DOI 10.15507/2079-6900.28.202602.115-129
Original article
ISSN 2079-6900 (Print)
ISSN 2587-7496 (Online)
MSC2020 57N10
Modeling of the band structure of a single heterojunction
I. V. Bodrova1, A. B. Dubois1, S. I. Kucheryavyy2, A. S. Safoshkin1
1V.F. Utkin Ryazan State Radioengineering University (Ryazan, Russian Federation)
2Obninsk Institute for Nuclear Power Engineering (OINPE) NRNU MEPhI (Obninsk, Russian Federation)
Abstract. To describe the kinetic processes occurring in a low-dimensional quantum structure (e.g., electron-electron interactions), it is necessary to calculate the potential distribution $ V \left( z \right) $ and the wave functions $ \Psi \left( z \right) $ of its conduction band. The screening potential, which includes the dielectric function of an electron gas, acts as an external perturbation. In most studies, the potential well is approximated by a rectangular profile, but attempts to apply analytical results were unsuccessful. The paper presents a joint self-consistent solution of the system of Schrodinger and Poisson differential equations for calculating wave functions and potential distribution of a single moderately doped heterojunction ${AlGaAs}\left( {Si} \right)/{GaAs}$. Solving this system is necessary to describe kinetic processes in a two-dimensional electron gas, primarily electron-electron interactions, which are dominant at low temperatures. The paper demonstrates that these equations can be conveniently solved for dimensionless potential and wave functions. Constructing a quantum well potential profile, i.e., solving the system of Schrodinger and Poisson equations, is an important task in studying graphene structures with similar geometries.

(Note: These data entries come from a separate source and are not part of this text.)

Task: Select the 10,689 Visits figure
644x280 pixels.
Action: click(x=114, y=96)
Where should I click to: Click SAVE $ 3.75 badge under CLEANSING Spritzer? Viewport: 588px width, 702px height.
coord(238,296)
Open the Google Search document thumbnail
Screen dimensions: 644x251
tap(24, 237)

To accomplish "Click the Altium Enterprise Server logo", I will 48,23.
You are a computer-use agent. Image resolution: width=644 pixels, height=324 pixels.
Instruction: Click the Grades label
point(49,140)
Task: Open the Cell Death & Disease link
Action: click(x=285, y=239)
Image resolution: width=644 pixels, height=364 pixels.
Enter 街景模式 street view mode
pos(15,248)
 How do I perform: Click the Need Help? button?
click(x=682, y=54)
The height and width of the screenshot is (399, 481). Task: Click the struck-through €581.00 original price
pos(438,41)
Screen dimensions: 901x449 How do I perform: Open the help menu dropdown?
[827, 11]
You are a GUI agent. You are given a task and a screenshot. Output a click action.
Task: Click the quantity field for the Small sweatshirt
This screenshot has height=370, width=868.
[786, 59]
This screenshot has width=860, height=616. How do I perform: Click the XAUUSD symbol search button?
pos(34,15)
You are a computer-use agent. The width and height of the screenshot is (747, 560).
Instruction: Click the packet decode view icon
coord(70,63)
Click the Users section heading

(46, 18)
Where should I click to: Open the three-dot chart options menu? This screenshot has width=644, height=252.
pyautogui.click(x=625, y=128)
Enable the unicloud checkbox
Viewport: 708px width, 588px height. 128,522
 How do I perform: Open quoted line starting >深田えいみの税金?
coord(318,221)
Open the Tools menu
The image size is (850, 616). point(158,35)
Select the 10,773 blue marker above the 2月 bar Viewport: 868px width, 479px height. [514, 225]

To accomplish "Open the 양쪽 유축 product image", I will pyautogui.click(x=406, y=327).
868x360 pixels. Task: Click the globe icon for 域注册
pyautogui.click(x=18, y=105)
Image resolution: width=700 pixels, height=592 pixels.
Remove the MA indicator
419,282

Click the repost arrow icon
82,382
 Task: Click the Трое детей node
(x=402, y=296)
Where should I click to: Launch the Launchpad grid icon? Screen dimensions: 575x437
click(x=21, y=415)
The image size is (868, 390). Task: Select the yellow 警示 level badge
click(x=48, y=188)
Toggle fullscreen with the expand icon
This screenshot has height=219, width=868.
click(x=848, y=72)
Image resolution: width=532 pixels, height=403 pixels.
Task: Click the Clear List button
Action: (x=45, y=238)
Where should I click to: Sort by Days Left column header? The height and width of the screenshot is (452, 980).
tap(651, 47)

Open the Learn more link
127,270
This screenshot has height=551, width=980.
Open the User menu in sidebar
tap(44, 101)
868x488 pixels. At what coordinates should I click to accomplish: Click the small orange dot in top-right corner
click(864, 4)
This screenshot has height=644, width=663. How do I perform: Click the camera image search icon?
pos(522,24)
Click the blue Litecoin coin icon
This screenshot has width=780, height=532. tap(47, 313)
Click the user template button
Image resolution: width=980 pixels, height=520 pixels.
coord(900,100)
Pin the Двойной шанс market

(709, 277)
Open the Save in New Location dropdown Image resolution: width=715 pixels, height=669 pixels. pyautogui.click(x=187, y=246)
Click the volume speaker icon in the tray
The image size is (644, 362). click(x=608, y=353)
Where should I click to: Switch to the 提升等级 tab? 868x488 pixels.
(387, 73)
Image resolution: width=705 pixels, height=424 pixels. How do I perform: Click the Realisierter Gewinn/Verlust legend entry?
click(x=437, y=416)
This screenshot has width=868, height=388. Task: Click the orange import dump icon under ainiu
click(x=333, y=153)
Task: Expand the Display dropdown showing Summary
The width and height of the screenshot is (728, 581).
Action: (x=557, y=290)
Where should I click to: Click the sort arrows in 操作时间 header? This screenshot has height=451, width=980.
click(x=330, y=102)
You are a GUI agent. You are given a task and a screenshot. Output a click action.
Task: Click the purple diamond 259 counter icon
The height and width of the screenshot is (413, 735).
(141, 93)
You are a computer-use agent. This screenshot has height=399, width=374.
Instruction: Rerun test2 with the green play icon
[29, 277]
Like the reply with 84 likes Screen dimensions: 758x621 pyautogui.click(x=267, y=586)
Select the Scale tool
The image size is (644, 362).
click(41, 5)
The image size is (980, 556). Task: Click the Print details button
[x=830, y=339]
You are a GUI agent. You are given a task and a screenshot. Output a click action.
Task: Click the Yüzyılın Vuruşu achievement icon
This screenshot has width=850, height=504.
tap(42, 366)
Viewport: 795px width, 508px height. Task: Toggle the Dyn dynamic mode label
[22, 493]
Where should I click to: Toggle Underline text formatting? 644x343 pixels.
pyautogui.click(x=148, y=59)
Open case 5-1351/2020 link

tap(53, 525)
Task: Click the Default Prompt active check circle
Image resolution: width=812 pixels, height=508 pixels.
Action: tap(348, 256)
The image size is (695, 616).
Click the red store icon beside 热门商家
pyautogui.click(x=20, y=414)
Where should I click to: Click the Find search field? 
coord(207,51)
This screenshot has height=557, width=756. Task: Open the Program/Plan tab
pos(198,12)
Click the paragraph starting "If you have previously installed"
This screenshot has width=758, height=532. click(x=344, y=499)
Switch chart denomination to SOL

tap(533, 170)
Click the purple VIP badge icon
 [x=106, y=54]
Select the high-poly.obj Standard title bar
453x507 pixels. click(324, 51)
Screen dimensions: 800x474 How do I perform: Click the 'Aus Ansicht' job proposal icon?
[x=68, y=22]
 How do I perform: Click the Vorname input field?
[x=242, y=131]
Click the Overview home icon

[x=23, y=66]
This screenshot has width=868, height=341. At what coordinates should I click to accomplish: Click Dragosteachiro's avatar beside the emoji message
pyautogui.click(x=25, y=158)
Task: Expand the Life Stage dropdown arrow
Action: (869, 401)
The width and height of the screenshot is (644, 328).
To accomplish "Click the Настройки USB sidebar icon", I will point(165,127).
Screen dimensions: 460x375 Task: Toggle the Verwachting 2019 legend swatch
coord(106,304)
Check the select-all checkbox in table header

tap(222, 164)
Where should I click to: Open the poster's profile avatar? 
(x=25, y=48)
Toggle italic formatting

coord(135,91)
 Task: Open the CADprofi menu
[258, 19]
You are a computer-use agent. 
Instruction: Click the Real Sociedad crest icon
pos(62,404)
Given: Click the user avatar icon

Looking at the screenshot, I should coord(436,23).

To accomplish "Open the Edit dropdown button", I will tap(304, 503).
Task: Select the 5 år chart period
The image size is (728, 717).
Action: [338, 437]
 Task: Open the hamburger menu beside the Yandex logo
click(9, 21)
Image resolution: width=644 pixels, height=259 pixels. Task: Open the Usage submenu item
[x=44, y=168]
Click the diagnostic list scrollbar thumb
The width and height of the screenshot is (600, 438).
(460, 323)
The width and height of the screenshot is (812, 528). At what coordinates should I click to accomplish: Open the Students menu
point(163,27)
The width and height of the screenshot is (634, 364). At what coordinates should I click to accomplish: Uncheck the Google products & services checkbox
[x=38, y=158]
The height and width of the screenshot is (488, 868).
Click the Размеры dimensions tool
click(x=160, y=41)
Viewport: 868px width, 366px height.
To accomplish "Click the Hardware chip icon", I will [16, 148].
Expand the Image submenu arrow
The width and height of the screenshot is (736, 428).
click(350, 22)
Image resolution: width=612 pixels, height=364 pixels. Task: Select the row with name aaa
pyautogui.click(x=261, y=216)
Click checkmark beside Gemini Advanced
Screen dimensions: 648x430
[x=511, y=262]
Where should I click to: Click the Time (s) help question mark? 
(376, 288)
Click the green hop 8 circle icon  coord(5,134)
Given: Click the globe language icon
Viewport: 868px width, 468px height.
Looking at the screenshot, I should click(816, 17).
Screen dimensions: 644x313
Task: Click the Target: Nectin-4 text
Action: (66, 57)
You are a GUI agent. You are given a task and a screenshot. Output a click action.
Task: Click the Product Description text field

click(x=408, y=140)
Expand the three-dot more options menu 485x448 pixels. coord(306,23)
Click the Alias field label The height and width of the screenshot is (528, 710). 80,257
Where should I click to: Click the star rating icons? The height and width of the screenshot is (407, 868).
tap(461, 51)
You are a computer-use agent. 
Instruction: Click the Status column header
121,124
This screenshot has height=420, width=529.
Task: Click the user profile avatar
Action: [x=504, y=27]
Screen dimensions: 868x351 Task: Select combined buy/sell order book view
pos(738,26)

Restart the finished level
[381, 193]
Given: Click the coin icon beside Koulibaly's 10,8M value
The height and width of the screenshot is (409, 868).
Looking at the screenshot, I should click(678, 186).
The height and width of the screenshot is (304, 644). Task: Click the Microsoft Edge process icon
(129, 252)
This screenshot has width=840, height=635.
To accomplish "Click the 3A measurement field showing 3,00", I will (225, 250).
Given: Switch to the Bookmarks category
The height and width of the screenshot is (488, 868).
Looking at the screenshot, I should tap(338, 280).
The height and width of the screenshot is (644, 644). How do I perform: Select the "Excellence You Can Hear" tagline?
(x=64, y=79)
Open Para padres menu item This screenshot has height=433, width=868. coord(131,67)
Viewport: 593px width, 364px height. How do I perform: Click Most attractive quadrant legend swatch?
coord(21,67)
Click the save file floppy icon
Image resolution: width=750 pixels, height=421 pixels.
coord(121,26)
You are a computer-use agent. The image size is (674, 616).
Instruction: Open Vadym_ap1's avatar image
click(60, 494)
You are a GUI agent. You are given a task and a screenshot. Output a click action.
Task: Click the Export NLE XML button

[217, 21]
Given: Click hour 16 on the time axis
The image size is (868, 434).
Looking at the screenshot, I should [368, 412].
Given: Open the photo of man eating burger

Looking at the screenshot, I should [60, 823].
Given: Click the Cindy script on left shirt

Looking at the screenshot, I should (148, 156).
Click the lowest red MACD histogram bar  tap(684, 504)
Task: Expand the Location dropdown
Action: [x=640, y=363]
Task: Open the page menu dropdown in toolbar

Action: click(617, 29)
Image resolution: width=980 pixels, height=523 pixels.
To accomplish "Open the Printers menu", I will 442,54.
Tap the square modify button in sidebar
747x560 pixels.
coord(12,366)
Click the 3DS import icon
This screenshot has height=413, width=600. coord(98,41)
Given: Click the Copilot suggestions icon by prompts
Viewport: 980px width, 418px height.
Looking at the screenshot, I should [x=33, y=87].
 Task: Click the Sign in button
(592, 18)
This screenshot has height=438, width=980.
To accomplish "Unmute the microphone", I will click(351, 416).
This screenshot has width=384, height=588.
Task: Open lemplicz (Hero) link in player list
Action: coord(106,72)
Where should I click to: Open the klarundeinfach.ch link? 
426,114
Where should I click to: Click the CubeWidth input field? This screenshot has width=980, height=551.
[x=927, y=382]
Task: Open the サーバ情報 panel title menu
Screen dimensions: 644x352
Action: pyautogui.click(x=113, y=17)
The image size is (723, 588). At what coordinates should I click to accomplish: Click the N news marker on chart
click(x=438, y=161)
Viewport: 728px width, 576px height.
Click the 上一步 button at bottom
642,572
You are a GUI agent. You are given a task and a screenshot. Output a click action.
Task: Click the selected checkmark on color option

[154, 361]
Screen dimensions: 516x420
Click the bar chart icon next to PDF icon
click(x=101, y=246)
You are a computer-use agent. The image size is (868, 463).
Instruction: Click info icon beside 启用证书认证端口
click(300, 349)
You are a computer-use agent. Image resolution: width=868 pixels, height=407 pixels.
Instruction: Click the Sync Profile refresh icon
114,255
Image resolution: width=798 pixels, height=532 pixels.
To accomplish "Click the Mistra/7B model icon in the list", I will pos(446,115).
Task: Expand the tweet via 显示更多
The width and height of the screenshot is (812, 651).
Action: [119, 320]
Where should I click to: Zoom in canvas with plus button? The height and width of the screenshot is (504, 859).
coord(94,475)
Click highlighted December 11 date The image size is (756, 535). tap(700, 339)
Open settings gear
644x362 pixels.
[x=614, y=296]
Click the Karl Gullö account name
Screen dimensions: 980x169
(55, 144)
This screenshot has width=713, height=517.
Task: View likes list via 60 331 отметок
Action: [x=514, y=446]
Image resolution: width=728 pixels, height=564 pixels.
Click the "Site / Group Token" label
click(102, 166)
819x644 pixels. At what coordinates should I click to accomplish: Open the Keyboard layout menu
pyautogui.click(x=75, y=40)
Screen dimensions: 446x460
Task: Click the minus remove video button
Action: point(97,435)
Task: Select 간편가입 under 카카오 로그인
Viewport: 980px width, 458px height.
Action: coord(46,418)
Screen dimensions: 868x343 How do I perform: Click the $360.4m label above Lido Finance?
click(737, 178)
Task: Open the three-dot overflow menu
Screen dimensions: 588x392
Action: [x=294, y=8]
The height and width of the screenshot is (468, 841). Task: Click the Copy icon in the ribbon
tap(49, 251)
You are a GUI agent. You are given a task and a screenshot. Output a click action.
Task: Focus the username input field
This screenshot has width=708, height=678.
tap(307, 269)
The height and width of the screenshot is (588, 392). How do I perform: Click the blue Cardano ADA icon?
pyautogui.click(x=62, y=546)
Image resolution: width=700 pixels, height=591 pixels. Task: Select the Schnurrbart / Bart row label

Key Words: modeling of the band structure of a heterojunction, joint solution of Schrodinger and Poisson differential equations, electron-electron interactions
For citation: I. V. Bodrova, A. B. Dubois, S. I. Kucheryavyy, A. S. Safoshkin. Modeling of the band structure of a single heterojunction. Zhurnal Srednevolzhskogo matematicheskogo obshchestva. 28:2(2026), 115–129. DOI: https://doi.org/10.15507/2079-6900.28.202602.115-129
Submitted: 01.01.2025; Revised: 01.01.2025; Accepted: 01.01.2025
Information about the authors:
Irina V. Bodrova, Ph.D. (Engineering), Associate Professor of the Department of Higher Mathematics, V.F. Utkin Ryazan State Radioengineering University (59/1 Gagarina St., Ryazan 390005, Russia), ORCID: http://orcid.org/0009-0003-6677-7461, bodrovamilyutina@mail.ru
Alexander B. Dubois, Ph.D. (Phys. and Math.), Associate Professor of the Department of Higher Mathematics, V.F. Utkin Ryazan State Radioengineering University (59/1 Gagarina St., Ryazan 390005, Russia), ORCID: http://orcid.org/0000-0002-5924-4128, abd- 69@mail.ru
Sergei I. Kucheryavyy, Ph.D. (Phys. and Math.), Associate Professor of the Department of General and Special Physics, Obninsk Institute for Nuclear Power Engineering (OINPE) NRNU MEPhI (1 Studgorodok, Obninsk 249039, Kaluga region, Russia), ORCID: http://orcid.org/0000-0001-6030-9286, kucheryavyy@iate.obninsk.ru
Alexey S. Safoshkin, Ph.D. (Phys. and Math.), Associate Professor of the Department of Higher Mathematics, V.F. Utkin Ryazan State Radioengineering University (59/1 Gagarina St., Ryazan 390005, Russia), ORCID: http://orcid.org/0000-0002-1419-979X, safoshkin.a.s@rsreu.ru
All authors have read and approved the final manuscript.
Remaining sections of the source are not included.